[What you will do]
Return the following from the records below: each line, word for word, starting with the line that contains "Task: Go to browser home via the home icon" and going on through the line that contains "Surgery or radiation", with nothing outside that range.

[Data extracts]
== == ==

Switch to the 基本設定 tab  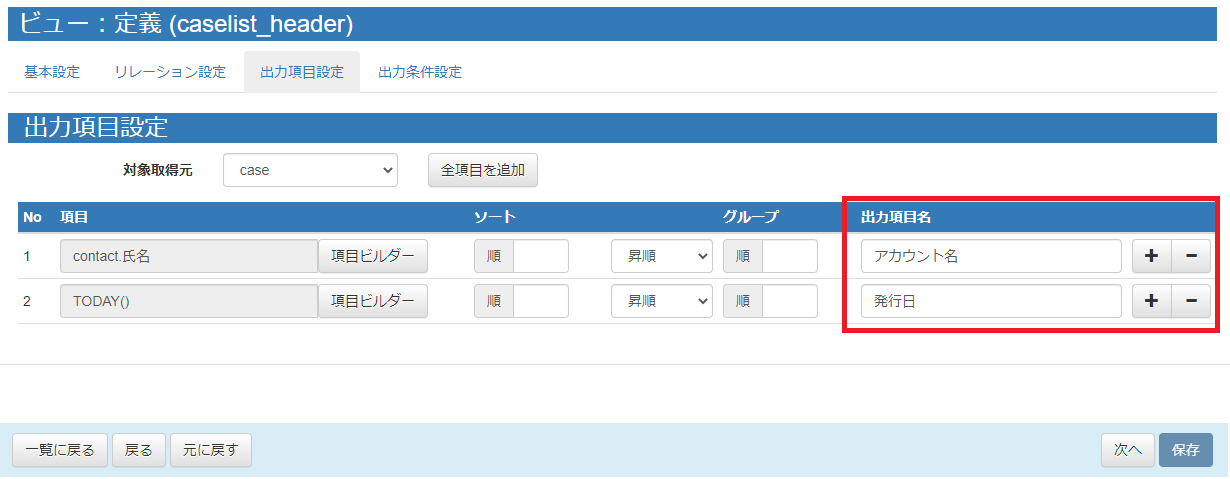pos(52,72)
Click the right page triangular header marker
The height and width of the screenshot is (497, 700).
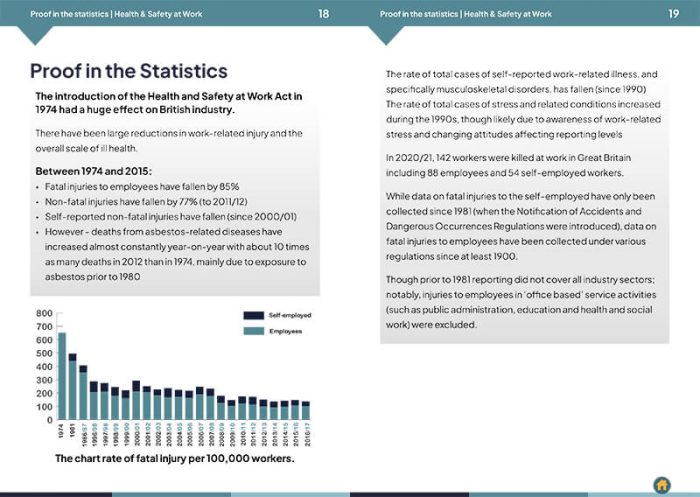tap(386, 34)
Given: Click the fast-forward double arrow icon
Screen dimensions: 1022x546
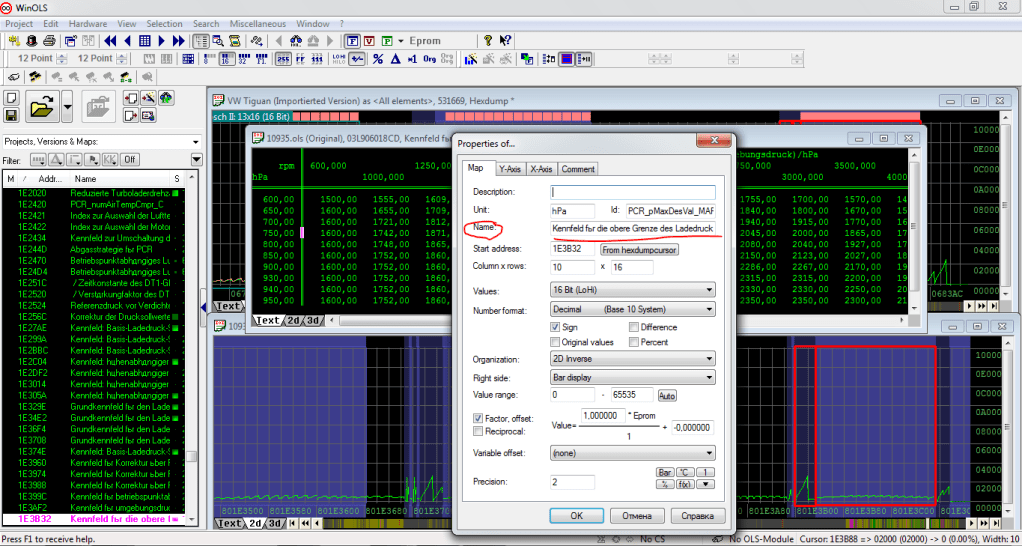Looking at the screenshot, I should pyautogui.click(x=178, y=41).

== == ==

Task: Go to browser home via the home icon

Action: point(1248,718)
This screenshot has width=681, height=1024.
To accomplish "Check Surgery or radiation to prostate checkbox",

== == ==

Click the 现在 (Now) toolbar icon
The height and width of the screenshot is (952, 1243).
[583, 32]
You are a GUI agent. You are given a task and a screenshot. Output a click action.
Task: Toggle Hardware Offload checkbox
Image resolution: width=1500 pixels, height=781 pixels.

== == ==

[Result below]
Task: Go to browser home via the home icon

Action: point(1248,718)
This screenshot has width=681, height=1024.
To accomplish "Check Surgery or radiation to prostate checkbox",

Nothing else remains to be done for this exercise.